The short hitter could hit it anywhere in play, but he was faced with a demanding second that had to be place in a narrow alley affording the best access to the green. The shrubs that narrowed the lay up area were too short to be an issue for those going for the green in two. I thought it was a great hole, and I think most of the people who post here would agree with me in its original incarnation. But now, 30 years later, the trees have grown. The opening for the long second has shrunk to almost nothing, and the shrubs have been replaced with pines so that the shorter hitter has to lay back further and further. Also, the trees now overhang the bunkers to the right and make it difficult to get the ball into the bunker and almost impossible to get it out. This is a maintenance problem of course, but what was once a great golf hole is now reduced to a crap shoot. The trees that were once challenging soon came to inhibit strategy before they finally smothered it. Good players don't make many fours here, but they don't make many seven or eights anymore either. I wonder how many thousand golf holes have had there original design altered or destroyed by lack of maintenance or the proligate distribution of trees.
That's the problem with trees. Even those incorporated into the original design grow, and they need to be kept within limits.
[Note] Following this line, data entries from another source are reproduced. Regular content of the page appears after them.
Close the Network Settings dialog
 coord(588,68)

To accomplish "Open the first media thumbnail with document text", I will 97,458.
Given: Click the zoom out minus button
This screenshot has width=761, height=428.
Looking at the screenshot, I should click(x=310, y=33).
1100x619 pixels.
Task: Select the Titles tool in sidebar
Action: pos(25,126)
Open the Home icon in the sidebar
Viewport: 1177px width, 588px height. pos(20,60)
If green committee dug bunkers the way some of them plant trees, there are golf courses that would resemble prairie dog colonies.
And I'm not sure who it was who said that if he found a bunker surrounded by trees he would consider the bunker to be out of place. I guess it depends on which came first. If the architect intended the bunker to define the periphery of the corridor of play and trees were later planted in the corridor, which hazard is out of place.
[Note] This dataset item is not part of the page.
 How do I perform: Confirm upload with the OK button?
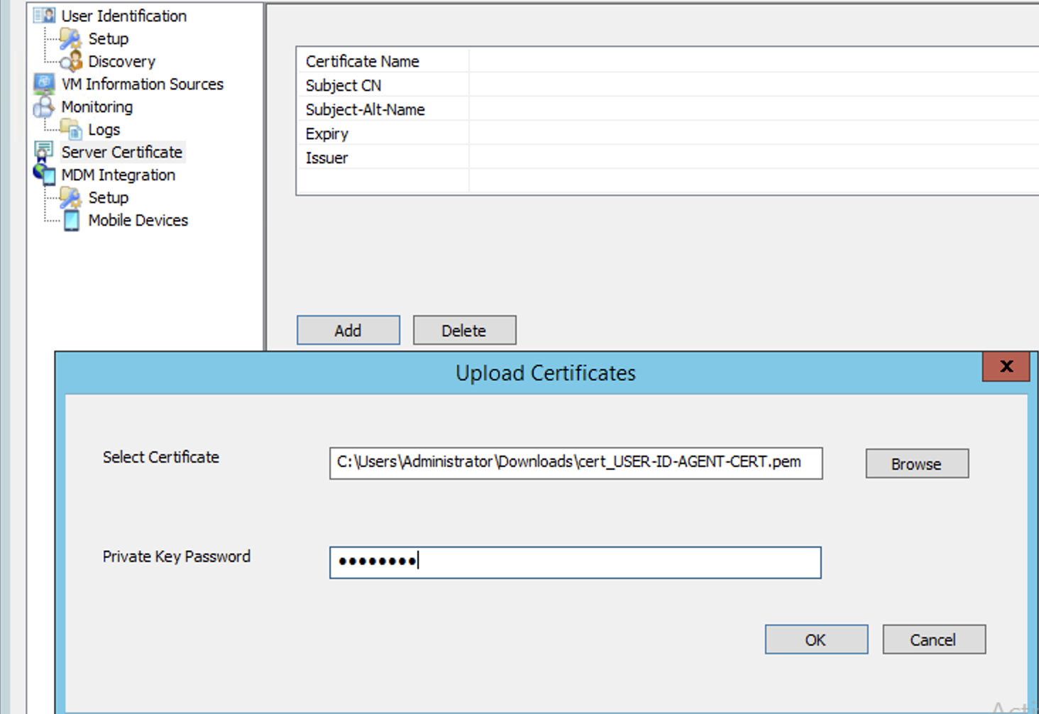point(815,639)
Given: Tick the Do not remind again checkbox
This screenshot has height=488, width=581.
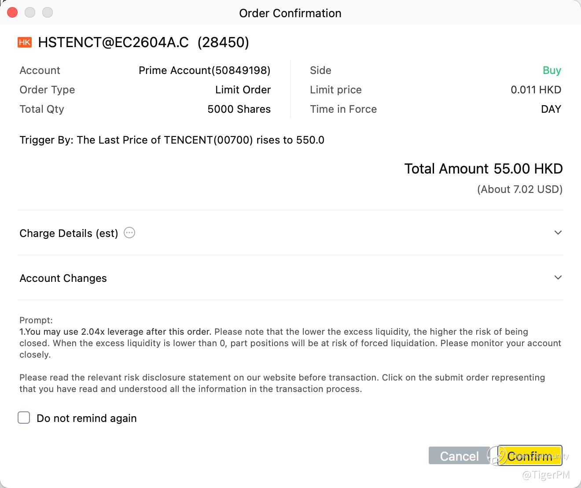Looking at the screenshot, I should [x=24, y=418].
One last randowm and barely on topic thought. Would a bunker ten feet wide and seventy feet deep be unfair? If it weren't for the problems it would bring from OSHA (Permit Required Confined Space, Excavation training, and fit tests for Self Contained Breathing Apparatuses), deepening bunkers at the same rate trees grow might be an interesting way of illustrating what many of us consider the inherent impropriety of indiscriminately planted expanding hazards. That might make a good definition of a tree if GolfClubAtlas ever develops a glossary.